Who would have thought? An illegal vessel has made it to the Australian mainland. After all the boasting, the chest beating and bragging by the architects of the most brutal and repressive asylum seeker policy our country has ever implemented, it turns out that on at least one occasion, they have been gamed.

Their politically motivated action against defenceless asylum seekers attempting to find a better life has fallen on its face. Our once impregnable borders, policed so rigidly by the Australian Border Force, have been breached.

“You have to wonder how a boat like this would get so far without being detected,” Port Douglas Marine Rescue president Ross Wood said. Indeed! But should we be surprised? The distance between the southernmost point of Papua New Guinea and the Australian mainland is just 150 kilometres.

How long did it take Australian Border Force management to realise that people smugglers would eventually find a way to make the relative easy crossing?

While details are still sketchy and probably will stay that way if Home Affairs minister Peter Dutton has anything to do with it, perhaps seventeen or more asylum seekers have made it to Australia.
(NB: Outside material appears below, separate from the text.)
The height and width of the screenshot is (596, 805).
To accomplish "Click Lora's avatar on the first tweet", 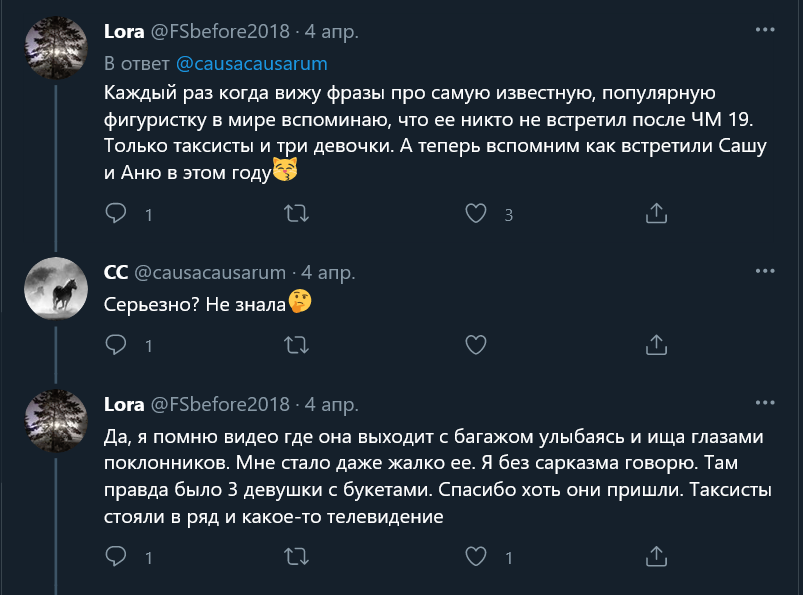I will (x=57, y=49).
How embarrassing!  A dozen or so have since been rounded up, but the remainder, now at large, may well be in even greater danger hiding in the mangroves and rainforest regions of the Daintree.

“There is no risk if they don’t go in the water. But if they aren’t familiar with the area, if they go in the water behind the beach where the river is or to stand on the edge of the deep water where it’s murky, there is a risk of a crocodile attack,” said tour operator David White, who has been taking people up the Daintree River for 20 years.
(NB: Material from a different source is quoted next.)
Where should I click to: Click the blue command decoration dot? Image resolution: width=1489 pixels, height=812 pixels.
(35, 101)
While concern for their safety should be paramount, politically, it is a disaster for the government. No longer can we accept the Coalition mantra, “we’ve stopped the boats.” It’s no longer true, if it ever was. And what do we do with them, now

Manus is closed. Nauru perhaps? Christmas Island? What are our international obligations when asylum seekers land on our shores? Stupid question! No one cares. We can send them anywhere we want. Who will stop us?

Doubtless, people in Far North Queensland will be horrified. They will fear for their safety, lock their windows and doors, keep their children home from school, even barricade their driveways. So they should! Monsters are on the loose, heathens who could murder them in their beds at night.
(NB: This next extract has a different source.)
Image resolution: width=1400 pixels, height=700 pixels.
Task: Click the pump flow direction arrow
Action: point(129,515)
After the appalling events in Canberra last week, one cannot help but feel some sense of amusement at this latest event. The implications for a government that might, just might, have had one claim to fame in its miserable time in charge, has been destroyed. Now, they have precisely nothing to crow about.

With three prime ministers in five chaotic years, no vision for the nation’s future, no idea what they stand for, internal bitterness and disunity that dwarfs anything we have seen in three generations of politics, they have now had their signature tune blown out of the water.

It’s not a government. It’s a circus.